Too much emphasis is placed on the health risks of being overweight, while neglecting those of being underweight. But being underweight is as real a concern as being overweight—35 percent of dieters develop an eating disorder and approximately 95 percent of those diagnosed with anorexia nervosa are women. According to the Mayo Clinic May 2005 issue of Women’s HealthSource, underweight women run a dramatically increased risk of osteoporosis, decreased immunity, decreased muscle strength, menstrual problems, infertility, irregular heart beat, trouble regulating body temperature, and poor hair and skin quality. Furthermore, depriving the brain of needed nutrients and calories impedes its ability to function, eroding focus and contributing to depression and anxiety. Does this sound healthy to you?
The satisfaction factor.
Beyond the risk of developing an emaciating eating disorder like anorexia nervosa, women who restrict their calories also run the risk of having those restrictions backfire. Our bodies know that they are being deprived and will demand those lost calories later. When we eat the whole foods we crave, we produce a satiety hormone called leptin that tells us it’s okay to stop eating. To skip meals or cheat by consuming artificial or lower-calorie versions of food is really cheating any weight loss we might be striving toward because we will need to make up for those calories later. Rather than follow the advice of weight-loss specialists in the media, women who do need to lose weight would be far better served by following their own hunger and desire for food. When we avoid the foods that satisfy us because they are “bad” or “fattening,” we instead develop cravings that lower our self-esteem because they feel outside of our control. We then blame ourselves for not following what the media tells us is essential to our health.
Refusing reduction.
Are we nothing but numbers?
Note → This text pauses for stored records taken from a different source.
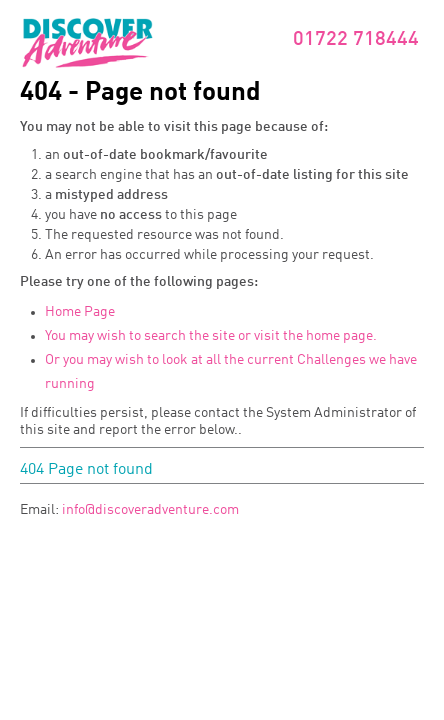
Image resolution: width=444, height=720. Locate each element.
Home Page (80, 312)
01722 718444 (356, 40)
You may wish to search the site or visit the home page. (211, 336)
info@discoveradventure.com (150, 510)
Are we calories, pounds, dress sizes, and BMIs? Why does every women’s magazine, then, focus on our diets rather than what we do every day: the jobs we hold, the children we raise, and the mountains we climb, either literally or spiritually? We’ve reached a point where all of the emphasis on our “health” has actually come to undermine that health and the lives we need it for. Alarming statistics show that one out of every five women is diagnosed with an eating disorder, and even more have some kind of unhealthy attitude toward weight and eating.